Ausgewählter Abschnitt:

++++++++++

KIEL. Rund ein Jahr schmorten die Ergebnisse der Statuserhebung zur Arbeitsfähigkeit und Gesundheit der Landesbeschäftigten in ministeriellen Schubladen. Nun hat die Landesregierung von Schleswig-Holstein sie nun endlich dem Landtag vorgestellt. Danach sind zwei Drittel der Lehrkräfte unzufrieden mit der eigenen Arbeitsfähigkeit.
Wie steht es um die Arbeitsfähigkeit und Gesundheit der Landesbediensteten? Das wollte die schwarz-grüne Landesregierung mal wieder wissen (nach einer ersten Erhebung 2017/18) – und beauftragte das Institut für Qualitätssicherung in Prävention und Rehabilitation an der Deutschen Sporthochschule Köln, die Beschäftigten zu befragen. Besonderes Augenmerk wurde dabei auf den Schulbereich gerichtet. Tausende von Lehrkräften machten mit. Die Rücklaufquote lag bei 41 Prozent, sodass von Repräsentativität ausgegangen werden kann.
Offenbar fielen die Ergebnisse so schlecht aus, dass die Landesregierung Zeit benötigte, um sie zu verdauen. Laut GEW lagen die Resultate bereits seit über einem Jahr vor, bevor die Landesregierung sie nun veröffentlichte. „Die Schulleitungen wurden über die Ergebnisse informiert, die Kollegien aber nur teilweise. Oft wurde über, aber nicht mit den Kolleg*innen gesprochen. Gute Schule funktioniert aber nur auf Augenhöhe!“, so schimpft die GEW-Landesvorsitzende Kerstin Quellmann.
Tatsächlich zeichnen die Ergebnisse ein eher düsteres Bild:
- 42 Prozent der Befragungsteilnehmenden aus den allgemeinbildenden Schulen gab eine gute bis sehr gute Arbeitsfähigkeit an, 76 Prozent schätzen ihre Gesundheit mit gut bis ausgezeichnet ein, 64 Prozent gaben an mit ihrer Arbeit (sehr) zufrieden zu sein und 34 Prozent haben in den vergangenen 12 Monaten fünfmal oder häufiger erkrankt gearbeitet (kritischer Präsentismus).
Zum Vergleich: Unter den übrigen Landesbeschäftigten (ohne Polizei) gaben 60 Prozent der Landesbeschäftigten eine gute bis sehr gute Arbeitsfähigkeit an. Ihre Gesundheit beurteilen 81 Prozent als gut bis ausgezeichnet. 76 Prozent der Beschäftigten sind mit ihrer Arbeit zufrieden oder sehr zufrieden. Allerdings gaben 20 Prozent der Beschäftigten kritischen Präsentismus (mehr als fünfmal in den letzten 12 Monaten) an.

++++++++++

Bereitgestelltes Material:

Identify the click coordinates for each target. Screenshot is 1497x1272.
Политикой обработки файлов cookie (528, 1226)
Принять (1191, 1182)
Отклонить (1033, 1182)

++++++++++

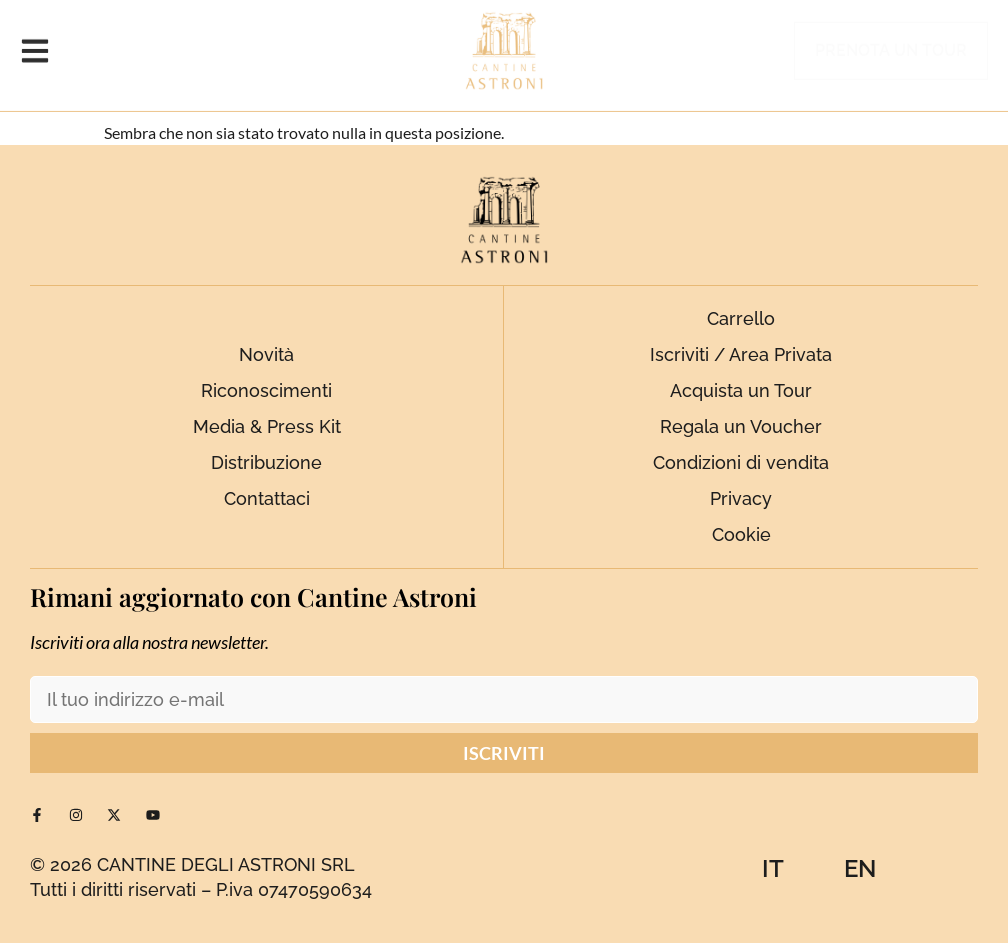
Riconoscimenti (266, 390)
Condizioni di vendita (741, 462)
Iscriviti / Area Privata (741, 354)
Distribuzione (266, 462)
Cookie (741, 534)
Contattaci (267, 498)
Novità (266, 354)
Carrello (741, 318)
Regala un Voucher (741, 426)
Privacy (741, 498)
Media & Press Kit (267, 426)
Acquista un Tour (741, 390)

++++++++++

Arbeitsauftrag: Gib den Abschnitt über die Befragung der Landesbeschäftigten erneut wieder, beginnend bei den Worten „Zum Vergleich: Unter“ und endend nach „12 Monaten) an.“. Ersetze dabei „Polizei“ durch „Justiz“.

Ergebnis unten:
Zum Vergleich: Unter den übrigen Landesbeschäftigten (ohne Justiz) gaben 60 Prozent der Landesbeschäftigten eine gute bis sehr gute Arbeitsfähigkeit an. Ihre Gesundheit beurteilen 81 Prozent als gut bis ausgezeichnet. 76 Prozent der Beschäftigten sind mit ihrer Arbeit zufrieden oder sehr zufrieden. Allerdings gaben 20 Prozent der Beschäftigten kritischen Präsentismus (mehr als fünfmal in den letzten 12 Monaten) an.